CONICET | Buscador de Institutos y Recursos Humanos

Co,Ba,K/ZrO2 coating onto the wall surface of an AISI 314 (American Iron and Steel Institute) foam was obtained using a sequential process: (1) original foam calcination, (2) ZrO2 layer formation and (3) active metal incorporation. After the different processes, the samples were characterized by X-ray Diffraction (XRD), Fourier Transform Infrared Spectroscopy (FTIR), Laser Raman Spectroscopy (LRS), Energy Dispersive X-ray Analysis (EDX) and Scanning Electron Microscope (SEM) and the coating adherence was confirmed by means of an ultrasound test. Their catalytic behavior was evaluated using the soot combustion (Temperature-programmed Oxidation (TPO) and isothermal reactions).
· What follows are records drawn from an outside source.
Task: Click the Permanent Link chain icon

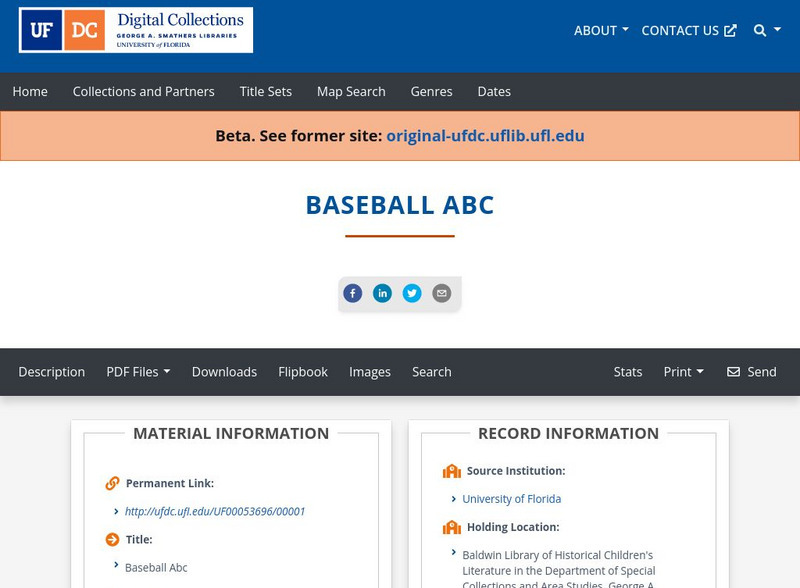Action: [x=109, y=482]
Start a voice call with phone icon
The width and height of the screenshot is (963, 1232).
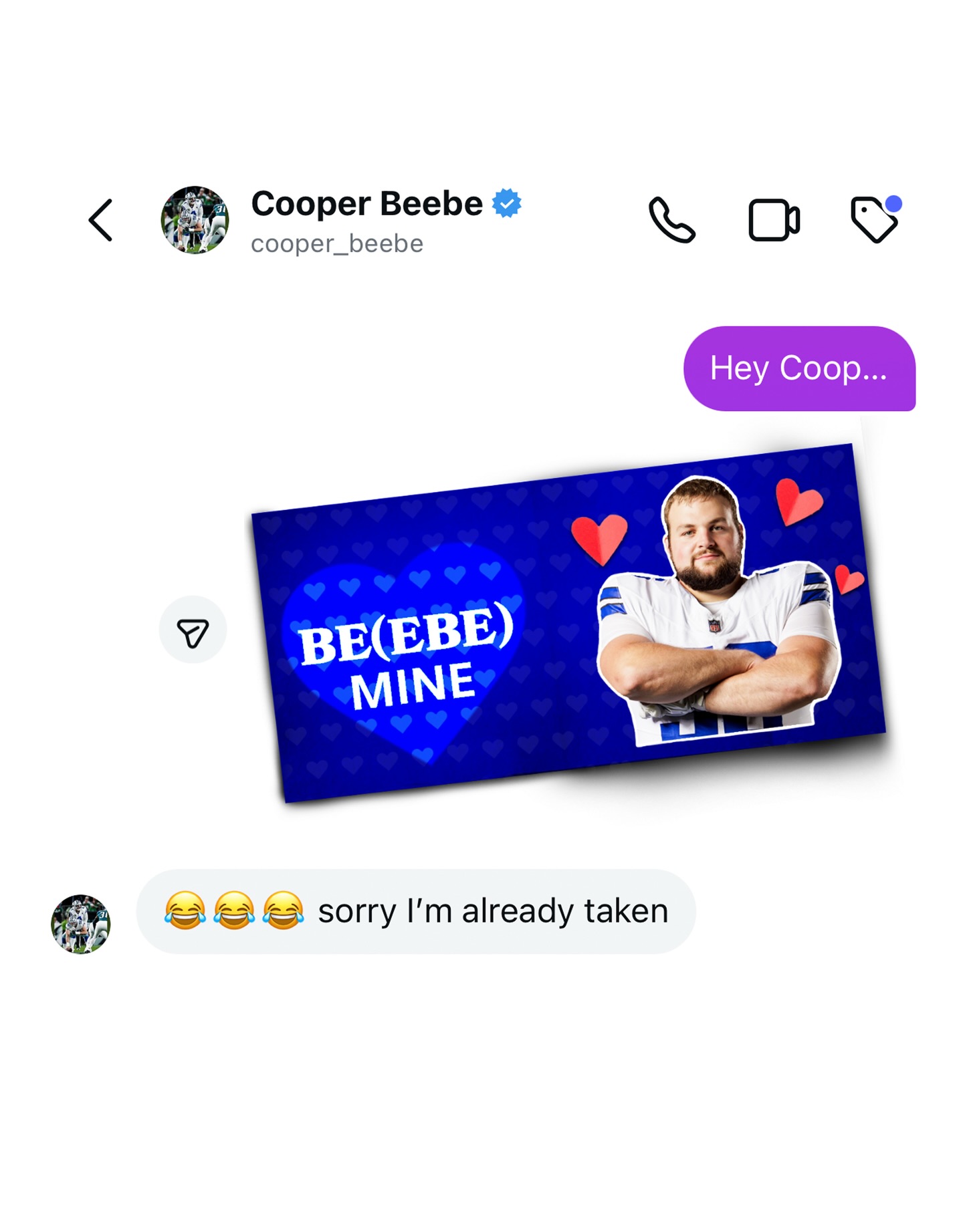tap(672, 220)
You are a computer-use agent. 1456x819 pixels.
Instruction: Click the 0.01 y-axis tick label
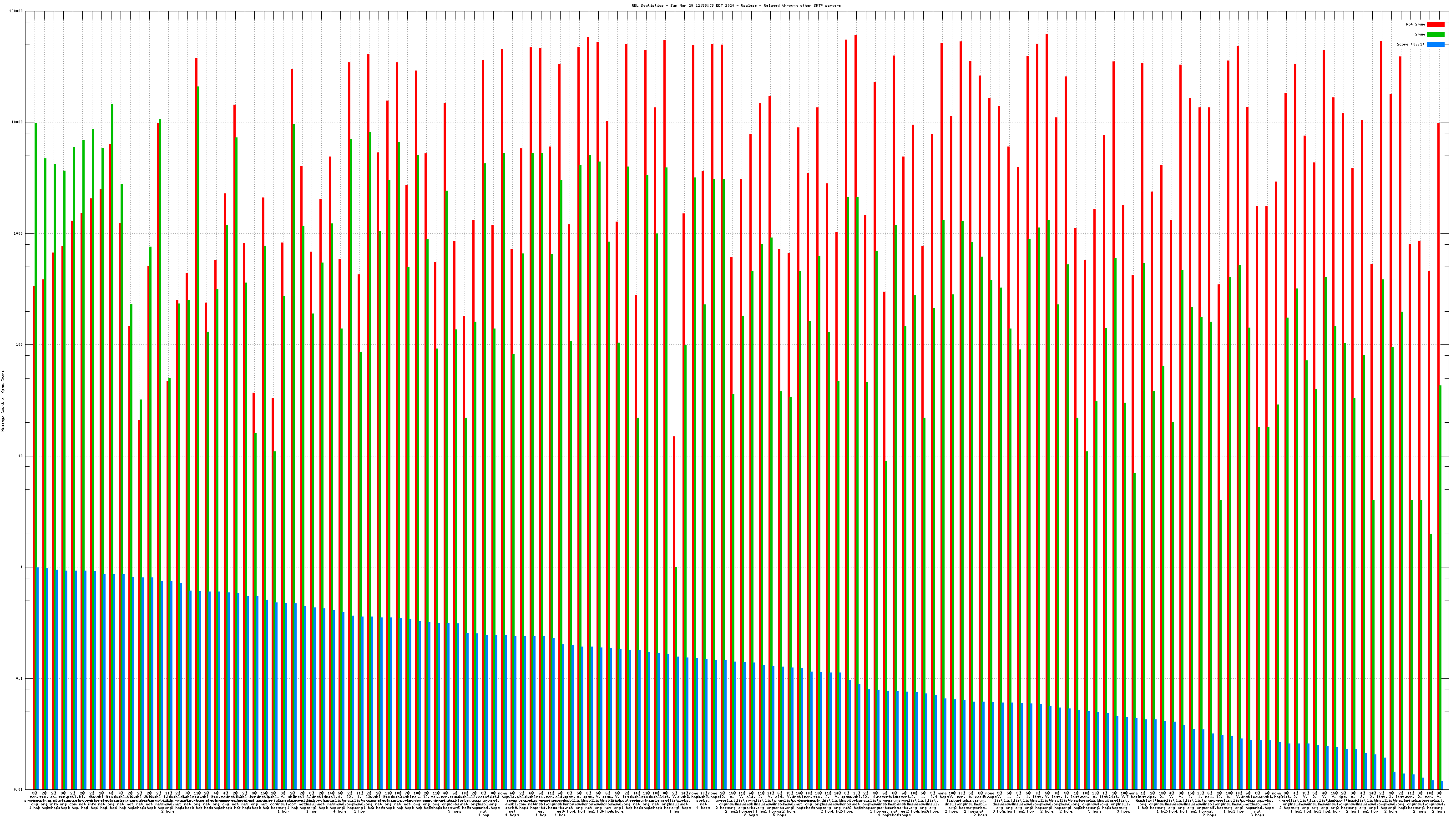[19, 789]
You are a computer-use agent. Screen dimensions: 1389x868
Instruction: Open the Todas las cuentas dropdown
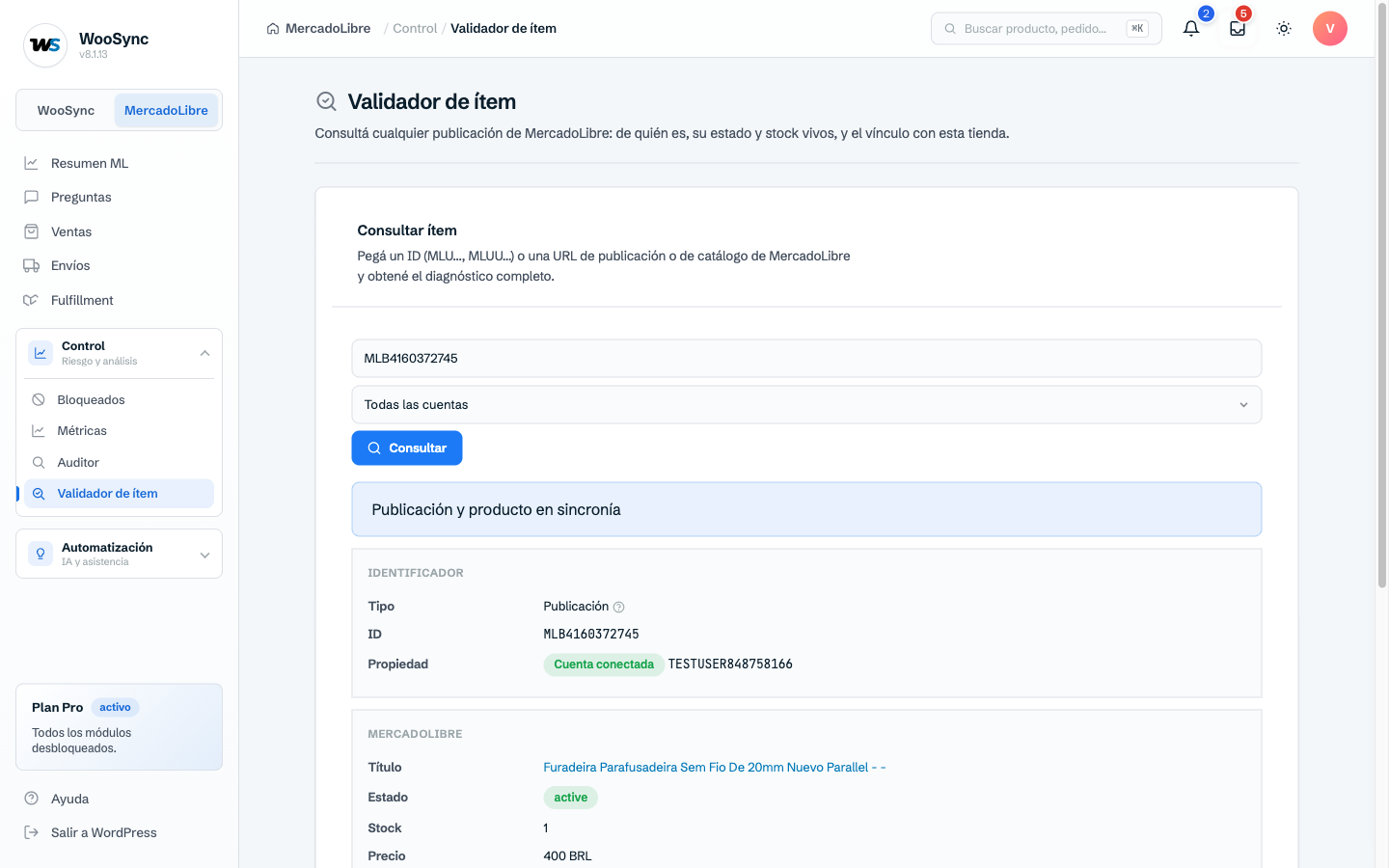point(806,405)
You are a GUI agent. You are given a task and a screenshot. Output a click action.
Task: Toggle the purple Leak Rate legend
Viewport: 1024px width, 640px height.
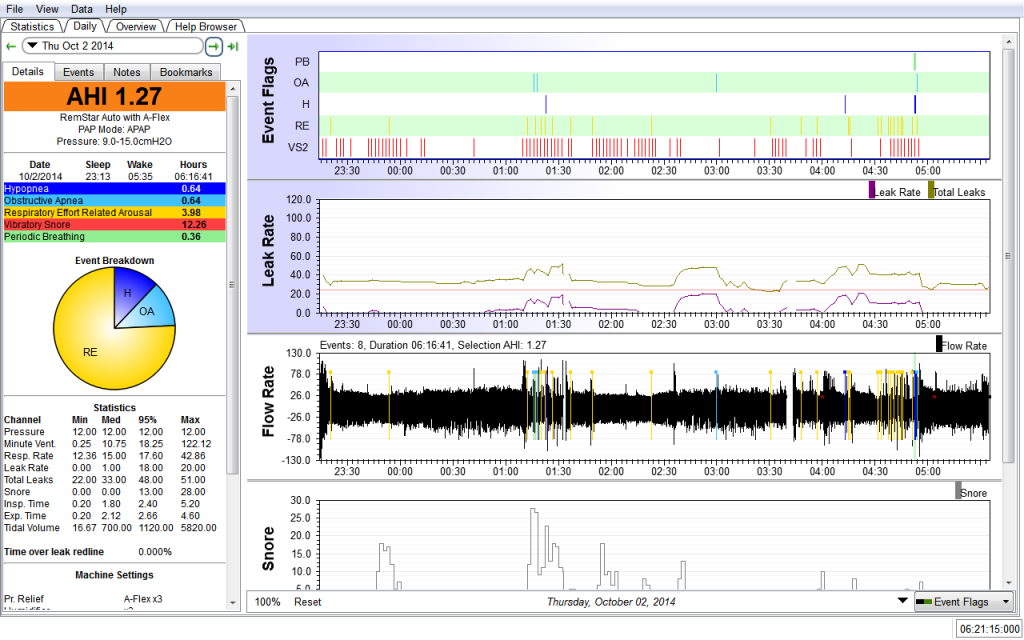(872, 190)
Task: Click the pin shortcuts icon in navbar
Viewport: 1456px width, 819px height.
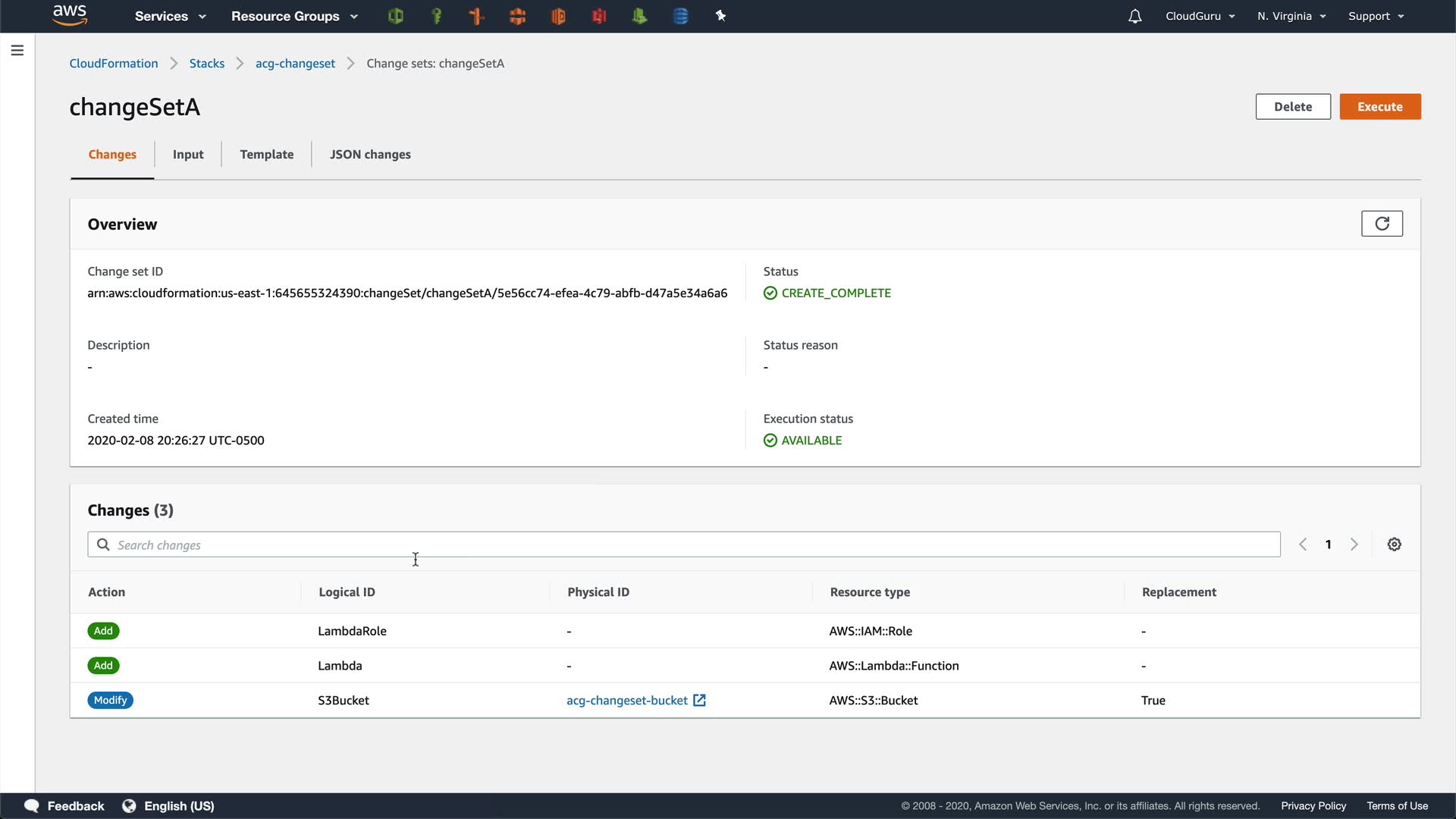Action: 720,16
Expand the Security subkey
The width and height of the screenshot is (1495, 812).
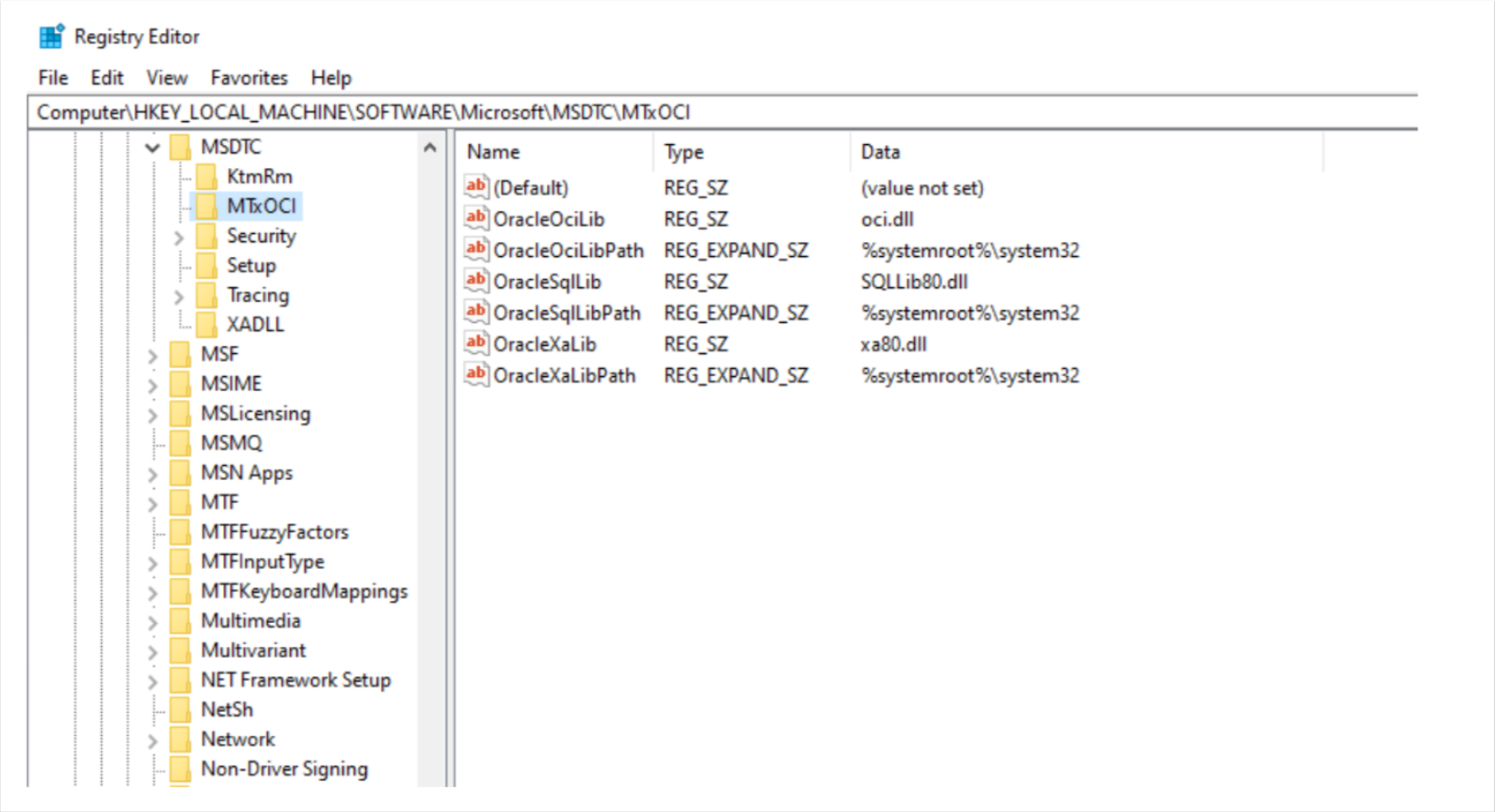point(179,237)
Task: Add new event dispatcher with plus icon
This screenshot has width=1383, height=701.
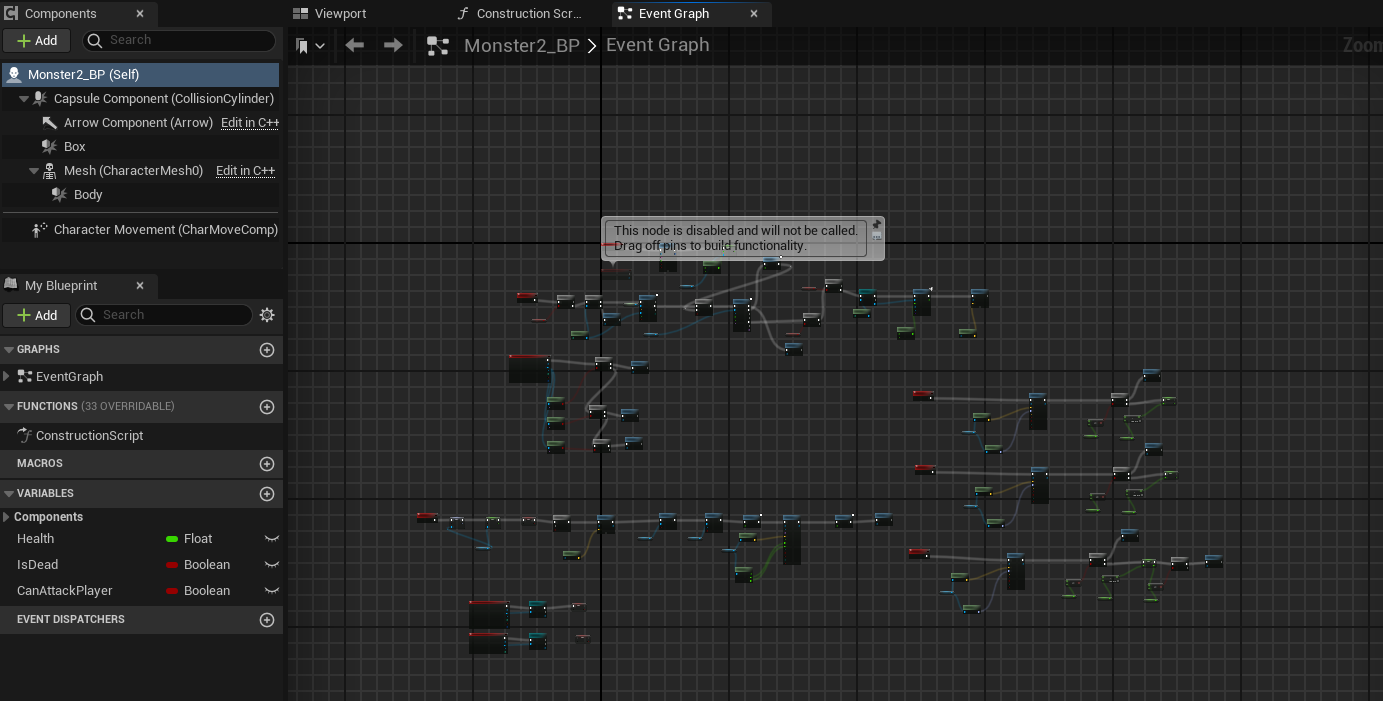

The soot particles were added via immersion in a 600-ppm soot suspension in n-hexane. The sequential process used to produce catalytic coatings proved to be efficient. After calcination at 900 ◦C, the wall surface of the original foam was covered with a uniform rich Cr oxide layer. This layer presented an interesting roughness, which favored the anchorage of the ZrO2 layer, obtained via washcoating. The latter layer was characterized by its mosaic-type morphology, an important fraction of the surface being rich in Zr (ZrO2 flakes). In this fraction, ZrO2 prevented the reaction between the active elements (Co, Ba, and K) and Cr2O3. The major components in the catalytic coating were Co3O4, BaCO3, KNO3 and ZrO2. Each one of these components and the synergy between them generated a good combination for catalysts to be used in the abatement of soot and NOx in diesel exhausts. The whole catalytic system has an interesting mechanical and thermal stability and the apparent activation energies for soot conversions lower than 0.5 (92 kJ mol−1) are comparable to the global activation energy reported for the powder Co,Ba,K/ZrO2 catalyst (82 kJ mol−1).